生まれたてのメアリイの肌は黒くありませんでした。トムは狂喜します。

My dear mary.

My fair mary.

メアリイ、なんて小さいんだ!

メアリイ、スピシマン(砂金)

可愛いメアリイ、Snow white.

Fair white メアリイ 

笑子、見ろよ、この、碧い眼を!メアリイはブロンドだぜ!

トムがメアリイに向けて語る語彙の悲しさ。肌の色にかけるトムの激しい執着が伝わります。

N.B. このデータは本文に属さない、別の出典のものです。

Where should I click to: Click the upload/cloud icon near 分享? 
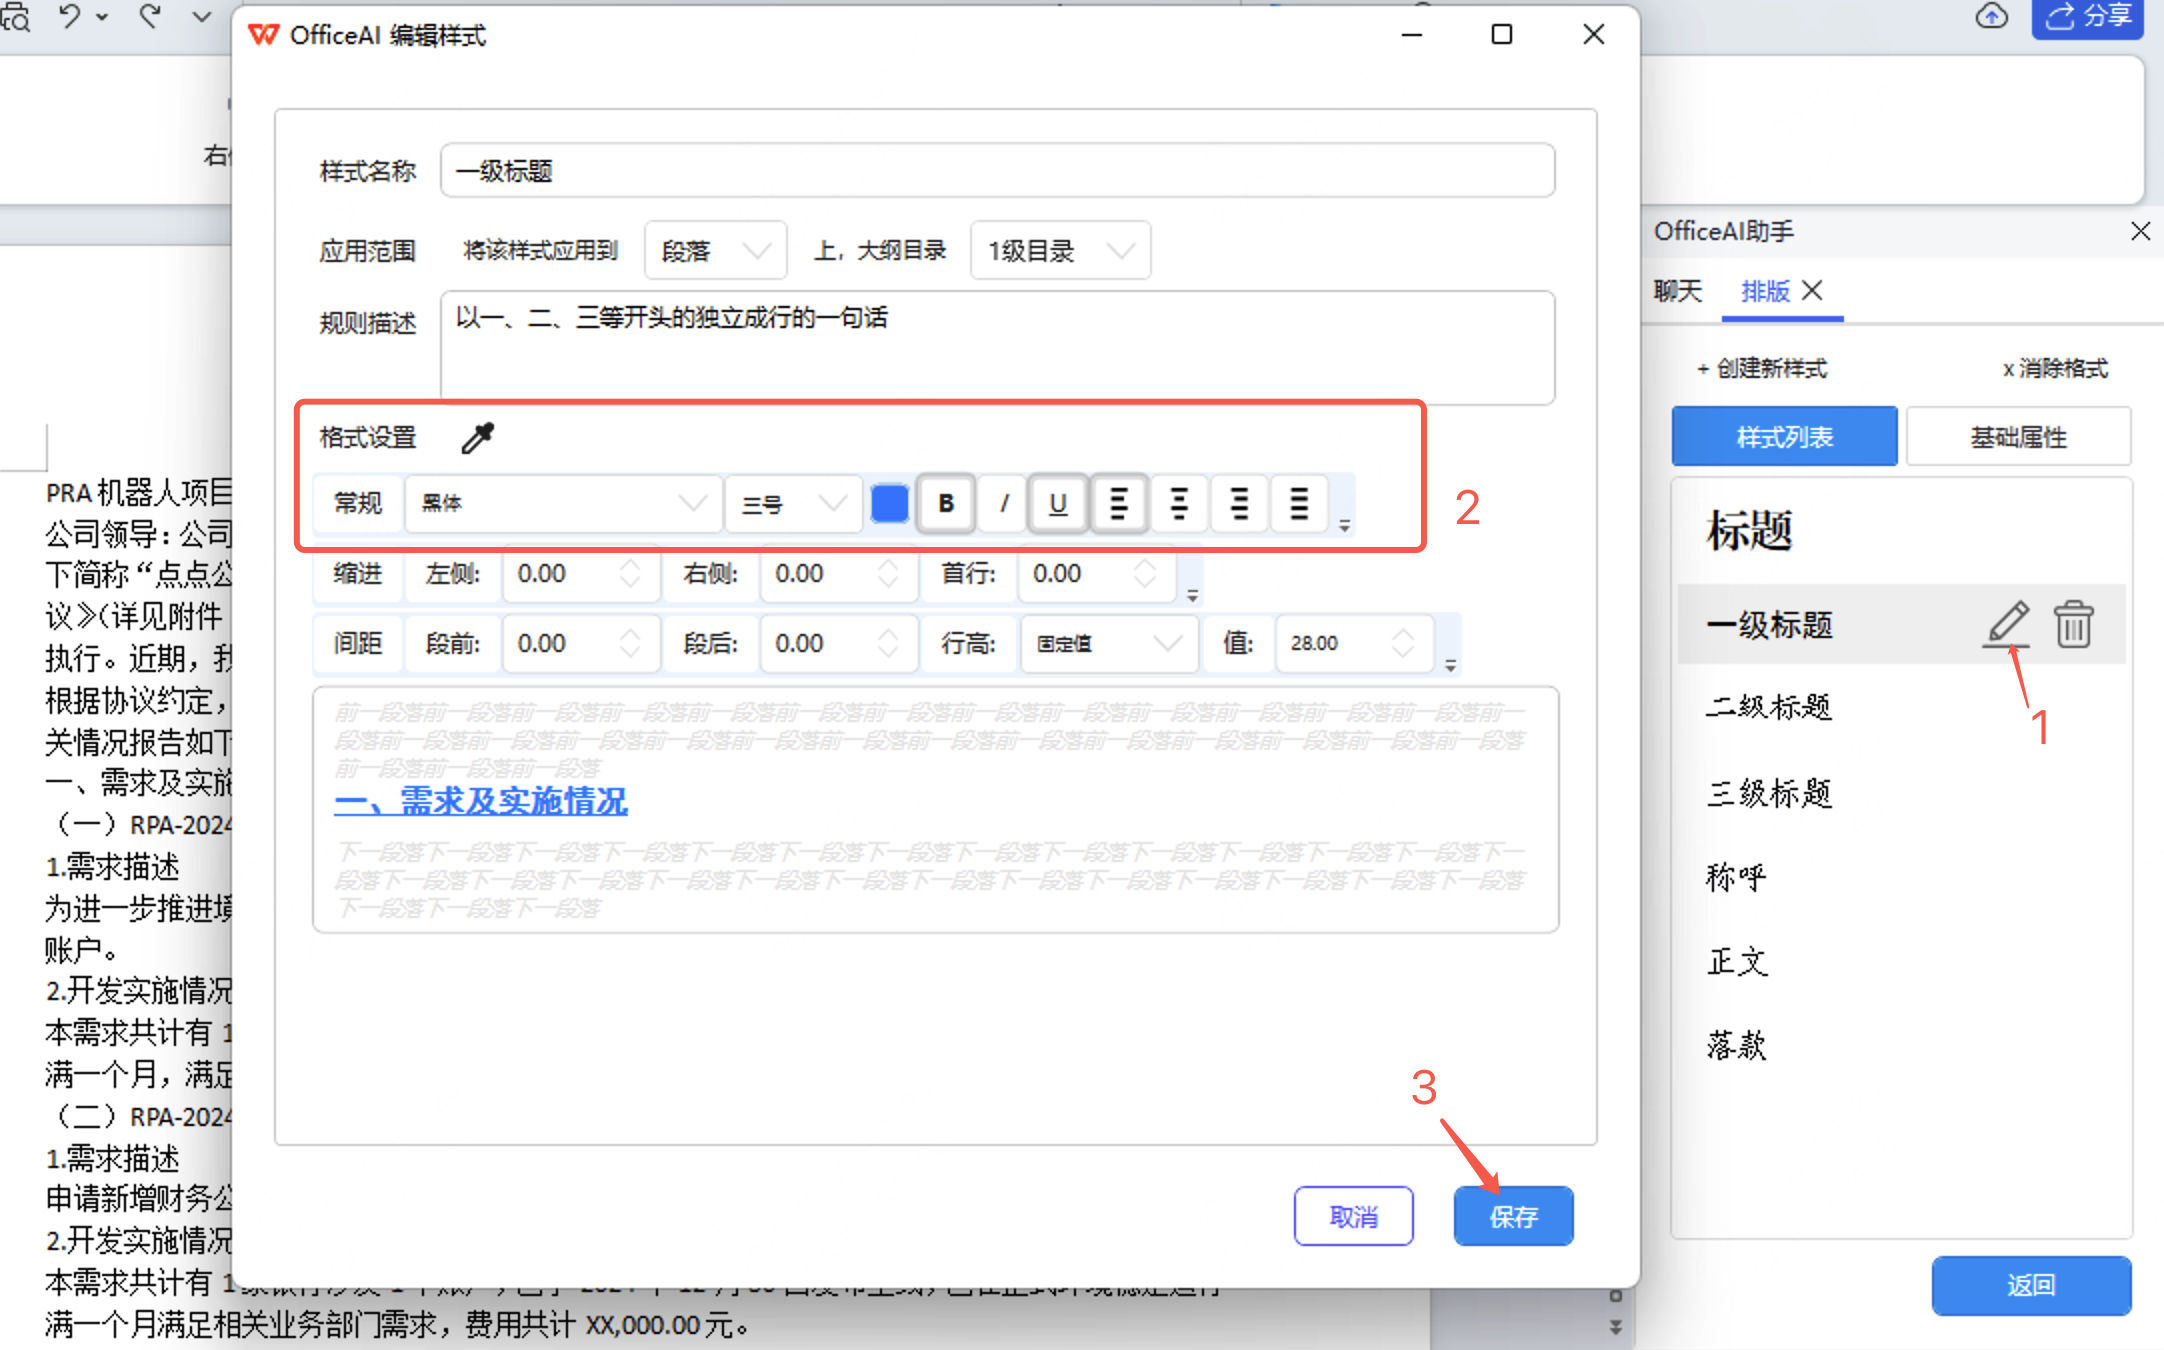pos(1992,18)
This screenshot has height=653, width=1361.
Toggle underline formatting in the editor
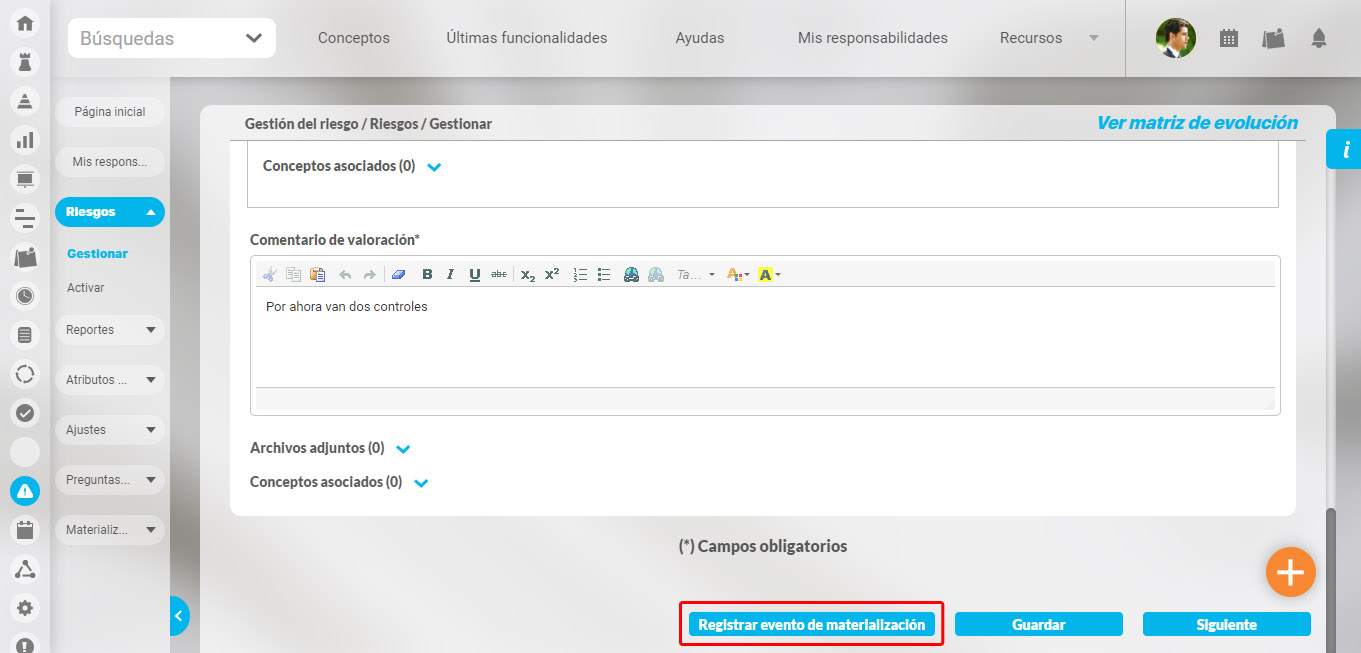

希望の根拠は下のように、とても頼りなく僅かなものなのですが。

僕のお父さんのお祖父さんはれっきとした白人なんだ。ヘンリイ・ジャクソンといって、ブロンドで眼の碧いアイリッシュだったんだ

そうとも。英国の隣にあるアイルランドがジャクソン家の祖国なんだ。僕を普通のニグロだと思ったら大間違いだぞ

その後、メアリイがどんな容姿に育ったかはネタバレになるので触れずにおきましょう。

ニューヨークに渡った笑子は、アメリカ出自の白人>イタリア人、ユダヤ人などの当時で言う「二等、三等白人」>黒人(アフリカンーアメリカン)>プエルトリコ人という序列の厳格さに驚きます。今とは少し構図が違うのでしょうが。

 

日本では白人も黒人も、みんな一括りにアメリカ人だったのに。

こんなに根強い差別意識があるなんて知らなかった。

陽気で羽振りの良かったトムの姿は、戦争が生んだひとときの夢だったのか!

 

ニューヨークではニグロの英語しか話せない日本人として、職探しにも苦労する笑子。

仕事に疲れ精気を失うトム。

南部から兄一家の元に勝手に押しかけてきて、働きもせずに居座り続けるトムの弟。

増え続ける子供たち。

困窮に拍車がかかる暮らし。

差別と貧困の連鎖が生々しく描かれていくのですが、最後の最後に救われた気持ちになるかたが多いかと。

 

聞き慣れないタイトルの示すところが何なのか。日本の禁色・非色とかけたニュアンスもあるでしょうが、

『非色』= not  colored ではない。

人の価値は色に非ず、だ。

笑子の心境の変化から、私はそう読みました。

タフな内容ですが、決して絶望的ではなく、人の強さに対して前向きなところが有吉作品らしい。

新本ではもう入手出来ないようですが、とても良い本でした。感謝です。